Financial sustainability, however, remains the key concern, because the NDIS is unsustainable in its current form. Federal and State governments will spend $39.8 billion on the NDIS in 2023-24 and the cost is forecast to grow to $50 billion by 2026. This is to support approximately 500,000 people. By comparison, Medicare benefits more than 20 million Australians and has a forecast cost of $35.5 billion in 2026.

The growth in the cost of the scheme and the fact that it is increasing at a far faster rate than Medicare will need to be addressed. It may not be in the current term of government but it will be tackled at some point. The only certainty is that NDIS faces an uncertain future with lots of change. For the disability sector, it is a possible black swan event.

As I leave my CEO role at Intelife, I leave the organisation with a focus on reducing our exposure to NDIS even further. We will always support people with NDIS plans and support more moving forward, but NDIS income must be a smaller percentage of our overall income to de-risk us to the changes we anticipate will be required.

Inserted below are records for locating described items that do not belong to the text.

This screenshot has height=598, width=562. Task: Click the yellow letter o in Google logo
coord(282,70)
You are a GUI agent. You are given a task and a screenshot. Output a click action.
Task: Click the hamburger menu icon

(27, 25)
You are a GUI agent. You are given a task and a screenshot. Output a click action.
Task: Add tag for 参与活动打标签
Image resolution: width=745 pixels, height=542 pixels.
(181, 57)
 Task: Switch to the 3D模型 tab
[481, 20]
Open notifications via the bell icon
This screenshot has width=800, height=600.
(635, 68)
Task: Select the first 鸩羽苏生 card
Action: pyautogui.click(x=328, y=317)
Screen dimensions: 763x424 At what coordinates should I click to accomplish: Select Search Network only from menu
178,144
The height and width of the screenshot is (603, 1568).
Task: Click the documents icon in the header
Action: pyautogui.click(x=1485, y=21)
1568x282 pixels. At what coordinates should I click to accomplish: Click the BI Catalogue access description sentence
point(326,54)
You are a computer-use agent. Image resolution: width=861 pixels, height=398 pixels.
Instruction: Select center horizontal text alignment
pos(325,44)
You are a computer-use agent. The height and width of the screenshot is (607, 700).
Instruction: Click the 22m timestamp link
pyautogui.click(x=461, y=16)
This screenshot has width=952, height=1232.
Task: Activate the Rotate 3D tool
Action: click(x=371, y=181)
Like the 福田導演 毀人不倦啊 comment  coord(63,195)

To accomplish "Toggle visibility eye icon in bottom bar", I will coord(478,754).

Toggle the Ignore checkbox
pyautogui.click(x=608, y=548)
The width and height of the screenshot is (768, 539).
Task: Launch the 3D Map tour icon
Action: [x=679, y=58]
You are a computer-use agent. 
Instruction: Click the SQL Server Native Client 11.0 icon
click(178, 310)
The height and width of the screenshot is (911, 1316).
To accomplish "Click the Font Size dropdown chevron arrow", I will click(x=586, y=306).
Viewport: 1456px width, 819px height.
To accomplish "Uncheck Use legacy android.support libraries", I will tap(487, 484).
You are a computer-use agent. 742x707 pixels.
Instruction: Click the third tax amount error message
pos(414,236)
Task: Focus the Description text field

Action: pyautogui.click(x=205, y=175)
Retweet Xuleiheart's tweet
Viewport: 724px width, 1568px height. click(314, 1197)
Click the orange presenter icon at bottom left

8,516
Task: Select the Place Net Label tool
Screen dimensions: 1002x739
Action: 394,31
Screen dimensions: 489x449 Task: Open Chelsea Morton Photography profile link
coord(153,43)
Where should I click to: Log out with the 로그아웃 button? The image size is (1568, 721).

The stark reality is that without profit you cannot deliver your purpose. The only way to ensure you can deliver your purpose on an ongoing basis is to ensure you have the cash flow and balance sheet to fund it. With the risk of significant change in NDIS, relying on government funds in perpetuity is, I’d suggest, a high-risk strategy. The key to longevity in a not-for-profit organisation is to run it as you would any business. Bank on the NDIS at your peril.

Steve Edgar was CEO of Intelife Group.